Expectations Build for September Release of Punta Colonet Mega-Port Contract Bid Details


CompaniesAndMarkets.com, the avowed leader in “global market intelligence”, has climbed on the Punta Colonet-is-about-to-happen bandwagon, issuing a lengthy press release to say that “Mexico´s off-on Punta Colonet port project appears to be back on track.” Their analysts point to the latest announcement from Mexico´s secretary of communications and transport, Molinar Horcasitas, saying the project will go ahead in September 2010. A timetable, to be released shortly, will name the concessionaires for the tender, with four companies expected to be drawn from a group that includes Mexican construction firm ICA, Hong Kong terminal operator Hutchison Port Holdings, Union Pacific railroad, and California-based cargo terminal operator MTC.  
It appears that “recent signs of a revival in both the economic climate and regional port throughput may have reawakened investors´ appetites, leading to the government´s decision to re-launch the tender,” CompaniesAndMarkets reports. The firm’s last comprehensive report on Mexico Freight Transport was issued in November 2009 and costs US$547.

Friday, August 6, 2010

Mexico Moving Closer to Construction of Punta Colonet Mega-Port


In today’s weekly government activity report, Mexico’s Secretary of Environment and Natural Resources advises that his agency has signed, along with the State of Baja California and the municipality of Ensenada, a “Coordination Agreement in order to lay the groundwork for the implementation of the process leading to the formulation, approval, issuance, execution, evaluation and modification of Local Ecological Program of Punta Colonet on the West Coast of the Municipality of Ensenada." In view of the statement two days ago by the president of the Logistics Cluster of Baja California that Mexico’s Ministry of Communications and Transportation (the SCT) will start the contracting process for the mega-port next month, today’s announcement suggests that all agencies are ramping up activities towards project launch. (The SCT had said in January 2010 that the bidding process would be launched "around July" of this year, and that construction would take 3-4 years to complete.)
 

Thursday, August 5, 2010

Mexico To Start Punta Colonet Mega-Port Contract Process in September?

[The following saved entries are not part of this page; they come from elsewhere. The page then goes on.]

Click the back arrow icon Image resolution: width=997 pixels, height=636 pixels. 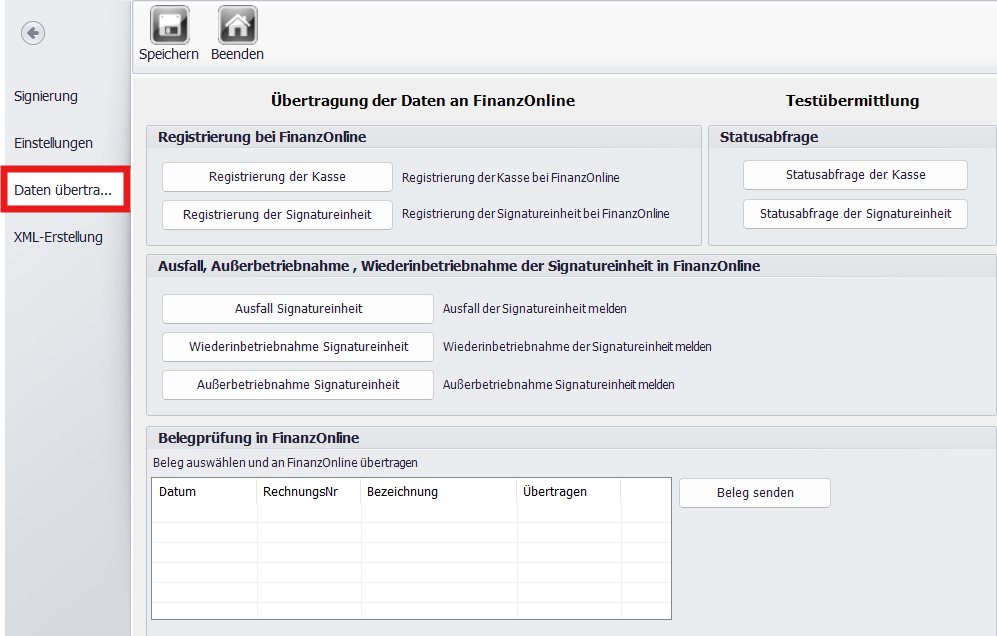click(33, 34)
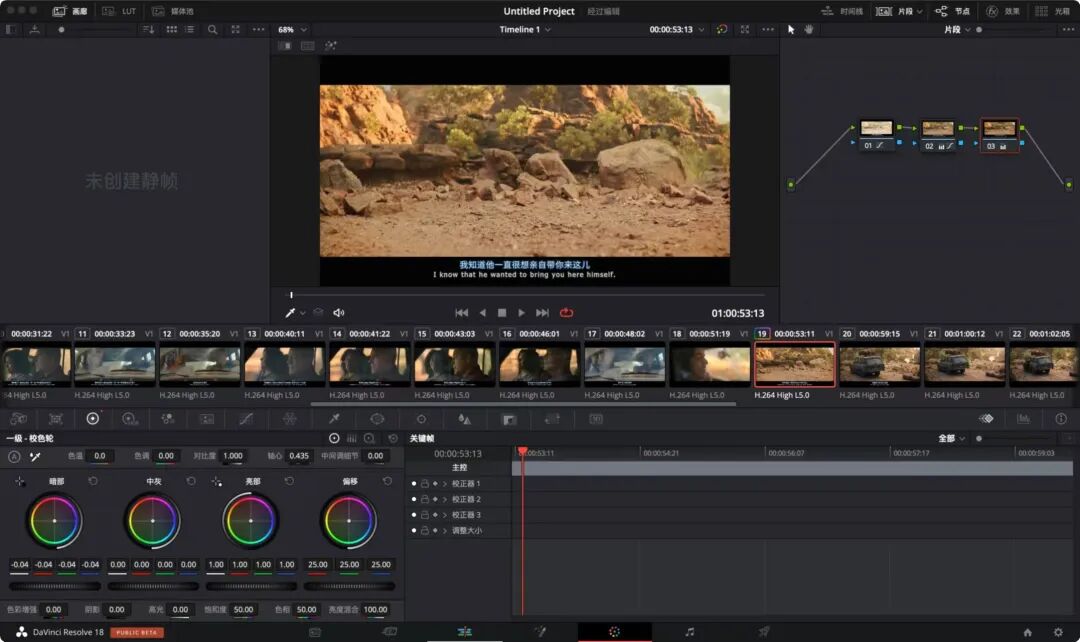Click the Fairlight music note page icon
Viewport: 1080px width, 642px height.
tap(689, 632)
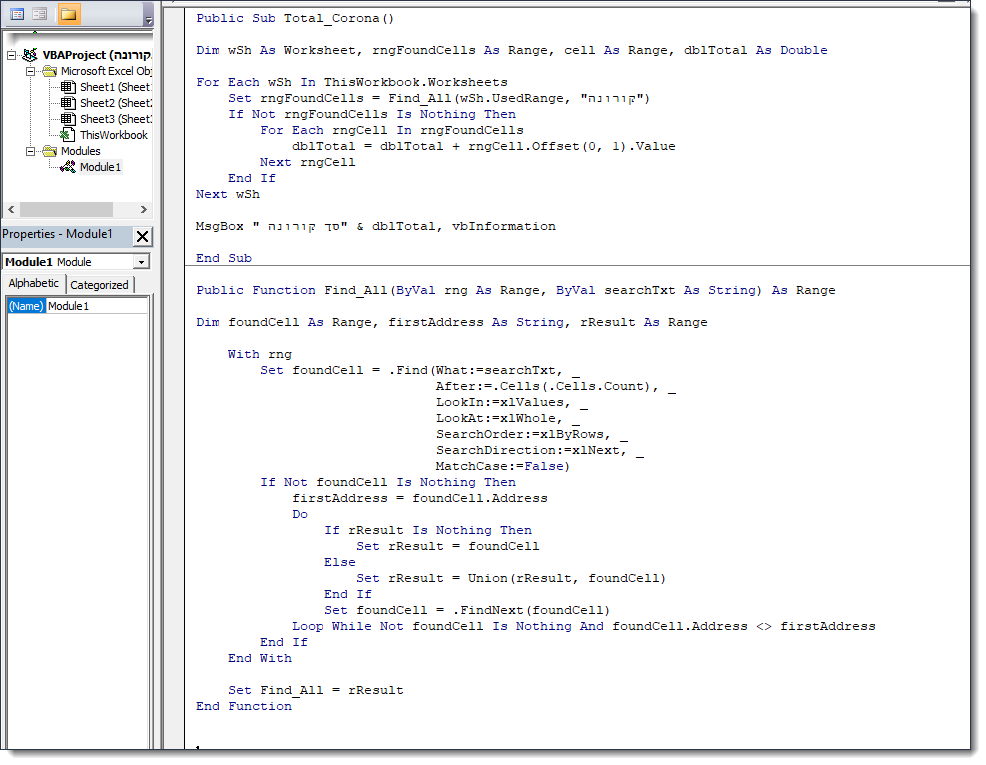Click the View Object icon
986x765 pixels.
(40, 14)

In his weekly briefing yesterday, Humberto Inzunza Fonseca, president of the Logistics Cluster of Baja California (Clúster de Logística de Baja California), said that Mexico’s Ministry of Communications and Transportation (the SCT) will start the multi-billion-dollar contracting process for the long-delayed mega-port at Punta Colonet next month.  He said the SCT has not yet determined the route for rail service from the container port to the U.S., but is considering Mexicali, Tecate and San Luis Río Colorado as possible crossing points. He added that Grupo Slim and CMA remain extremely interested in bidding on the massive construction and operating contracts.